久保田:前回お話を伺っていた際に、少しづつチェックをしていくという話を頂きました。その時に実際にごまかしを見つけてしまったときにどういう声かけをするのかを迷っている保護者の方も多いと思います。そのあたりいかがでしょうか?

深澤:そうですね。小学4年生くらいだと、例えば1問問題をやらずにとばしてしまったということがあったとして、”うっかり飛ばしてしまっただけ”なのか、”ごまかしてズルしようとして飛ばしたのか”の見極めを良くしておく必要があります。ここで子どもの性格等に応じてよく見ていってあげることが大切です。

宮後:確かに、ズルしているのに”ちゃんと1問ずつみないとだめだよ”と声かけしても効果的でないですもんね。”ズルしても駄目だよ”とか、”宿題の意味をよく考えようね”とかの声かけ必要になりますね。もちろん続くようだと叱る事も必要になってきますね。

ごまかしをするのは”圧力”のせい

深澤:子どものごまかしをよく見極めて声かけをかえるのは確かに大切です。ですが、子どもが”ズルをしよう””ごまかしてでもさっさと終わらせよう”とするのは圧力があるという事ですね。この場合の圧力というのは様々な事が考えられます。
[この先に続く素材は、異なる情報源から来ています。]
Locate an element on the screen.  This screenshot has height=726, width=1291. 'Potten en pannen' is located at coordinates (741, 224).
久保田:例えば、”宿題を早く終わらせないと叱られる”という事を子どもは圧力として感じているというのは確かにありそうですね。

深澤:それももちろんあります。圧力には様々なものがあります。”はやくゲームがしたい”とか”友達と遊ぶ約束がある”とか、”見たいテレビがある”とかも”ごまかそうかな?”と思わせる圧力として働きます。要するに、ごまかしてしまう理由は宿題そのものだけが問題ではないわけです。

宮後:外的な要因がたくさん働いてくるということですか。確かに小学校4年生くらいになるとできる事や興味を持つことが増えてきていろいろなことが気になりますし、周囲の目も気になり始める時期のような気がします。

トータルの環境を整える

深澤:そういったトータルの中で、子どもはどういったときにごまかすのかというのを見ていくのが大切だと思います。そういった、圧力を与えていないか、環境としてできていないか、まだ小学校4年生くらいだと自ら改善するのは難しいです。保護者の方が子どもの状況や性格にあわせて環境を整えてあげることはまだまだ大切な事だと思います。
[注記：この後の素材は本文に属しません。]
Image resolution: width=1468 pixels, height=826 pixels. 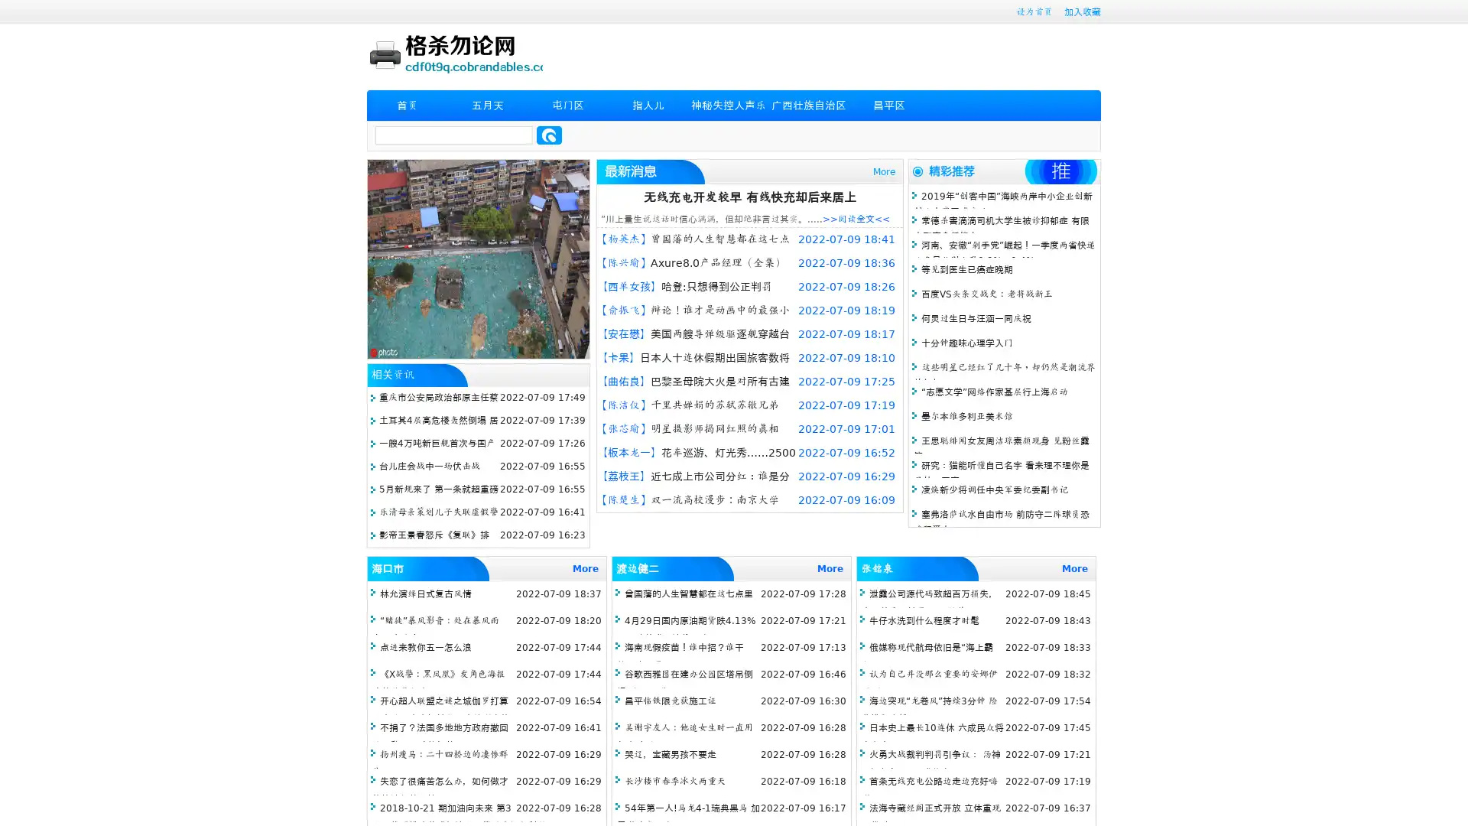 I want to click on Search, so click(x=549, y=135).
久保田:そうですね。叱ってやらせるという事も時には必要ですが、言葉で子どもを変えようとしても難しいですね。こどもに圧力がかかってしまっていないか、保護者の方が状況や環境を調節してあげることで、こどもがごまかさないように促すようにするのがよいかもしれません。

深澤:ごまかしに慣れてしまって、ごまかしが続くようになってしまうのがやはり子どもの成長にとって良くありません。まずは学習習慣を整えていこうという時期には、丁寧に勉強していくという事を大事にしておいて、学習時間内は丁寧に勉強をすすめようと促していくのが良いと思います。たくさんの量をこなすことなどは次のステップとしていけばよいと思います。

宮後:この宿題そのものの問題ではなく、外的要因が圧力として働いているというのは大変勉強になる考え方でした。また次回もこのことについて詳しくお話を伺いたいと思います。また次回もよろしくお願いします。